Element and text position data:
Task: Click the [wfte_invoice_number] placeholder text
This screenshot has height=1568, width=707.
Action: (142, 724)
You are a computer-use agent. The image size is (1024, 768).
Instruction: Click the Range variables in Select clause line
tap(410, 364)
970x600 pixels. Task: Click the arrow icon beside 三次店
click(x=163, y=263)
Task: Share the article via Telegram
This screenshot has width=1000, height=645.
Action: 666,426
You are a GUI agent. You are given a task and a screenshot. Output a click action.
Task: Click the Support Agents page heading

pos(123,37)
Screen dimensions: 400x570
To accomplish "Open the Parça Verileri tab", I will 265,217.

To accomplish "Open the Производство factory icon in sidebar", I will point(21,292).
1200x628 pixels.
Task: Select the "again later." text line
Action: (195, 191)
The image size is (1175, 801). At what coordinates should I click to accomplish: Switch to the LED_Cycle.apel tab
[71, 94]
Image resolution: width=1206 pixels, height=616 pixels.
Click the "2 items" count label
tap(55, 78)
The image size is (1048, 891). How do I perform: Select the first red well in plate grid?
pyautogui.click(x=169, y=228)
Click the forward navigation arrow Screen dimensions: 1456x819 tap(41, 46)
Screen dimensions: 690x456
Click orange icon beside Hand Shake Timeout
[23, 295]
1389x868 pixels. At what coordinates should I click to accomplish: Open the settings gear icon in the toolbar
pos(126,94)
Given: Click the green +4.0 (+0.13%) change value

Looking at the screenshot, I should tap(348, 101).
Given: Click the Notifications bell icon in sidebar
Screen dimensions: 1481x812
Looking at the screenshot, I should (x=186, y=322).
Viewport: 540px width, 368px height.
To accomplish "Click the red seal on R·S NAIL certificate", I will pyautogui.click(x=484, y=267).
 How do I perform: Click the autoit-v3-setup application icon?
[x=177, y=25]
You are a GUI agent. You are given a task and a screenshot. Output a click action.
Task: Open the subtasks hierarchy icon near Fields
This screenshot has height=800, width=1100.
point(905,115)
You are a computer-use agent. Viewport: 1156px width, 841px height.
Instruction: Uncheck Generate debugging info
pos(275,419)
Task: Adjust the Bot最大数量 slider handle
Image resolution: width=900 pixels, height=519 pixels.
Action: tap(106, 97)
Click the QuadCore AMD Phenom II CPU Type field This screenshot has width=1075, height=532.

Task brief:
Convert every line of the records above into a JSON list of strings, one string per line, omitting blank lines.

Result:
[
  "Task: Click the [wfte_invoice_number] placeholder text",
  "This screenshot has height=1568, width=707.",
  "Action: (142, 724)",
  "You are a computer-use agent. The image size is (1024, 768).",
  "Instruction: Click the Range variables in Select clause line",
  "tap(410, 364)",
  "970x600 pixels. Task: Click the arrow icon beside 三次店",
  "click(x=163, y=263)",
  "Task: Share the article via Telegram",
  "This screenshot has width=1000, height=645.",
  "Action: 666,426",
  "You are a GUI agent. You are given a task and a screenshot. Output a click action.",
  "Task: Click the Support Agents page heading",
  "pos(123,37)",
  "Screen dimensions: 400x570",
  "To accomplish \"Open the Parça Verileri tab\", I will 265,217.",
  "To accomplish \"Open the Производство factory icon in sidebar\", I will point(21,292).",
  "1200x628 pixels.",
  "Task: Select the \"again later.\" text line",
  "Action: (195, 191)",
  "The image size is (1175, 801). At what coordinates should I click to accomplish: Switch to the LED_Cycle.apel tab",
  "[71, 94]",
  "Image resolution: width=1206 pixels, height=616 pixels.",
  "Click the \"2 items\" count label",
  "tap(55, 78)",
  "The image size is (1048, 891). How do I perform: Select the first red well in plate grid?",
  "pyautogui.click(x=169, y=228)",
  "Click the forward navigation arrow Screen dimensions: 1456x819 tap(41, 46)",
  "Screen dimensions: 690x456",
  "Click orange icon beside Hand Shake Timeout",
  "[23, 295]",
  "1389x868 pixels. At what coordinates should I click to accomplish: Open the settings gear icon in the toolbar",
  "pos(126,94)",
  "Given: Click the green +4.0 (+0.13%) change value",
  "Looking at the screenshot, I should tap(348, 101).",
  "Given: Click the Notifications bell icon in sidebar",
  "Screen dimensions: 1481x812",
  "Looking at the screenshot, I should (x=186, y=322).",
  "Viewport: 540px width, 368px height.",
  "To accomplish \"Click the red seal on R·S NAIL certificate\", I will pyautogui.click(x=484, y=267).",
  " How do I perform: Click the autoit-v3-setup application icon?",
  "[x=177, y=25]",
  "You are a GUI agent. You are given a task and a screenshot. Output a click action.",
  "Task: Open the subtasks hierarchy icon near Fields",
  "This screenshot has height=800, width=1100.",
  "point(905,115)",
  "You are a computer-use agent. Viewport: 1156px width, 841px height.",
  "Instruction: Uncheck Generate debugging info",
  "pos(275,419)",
  "Task: Adjust the Bot最大数量 slider handle",
  "Image resolution: width=900 pixels, height=519 pixels.",
  "Action: tap(106, 97)",
  "Click the QuadCore AMD Phenom II CPU Type field This screenshot has width=1075, height=532."
]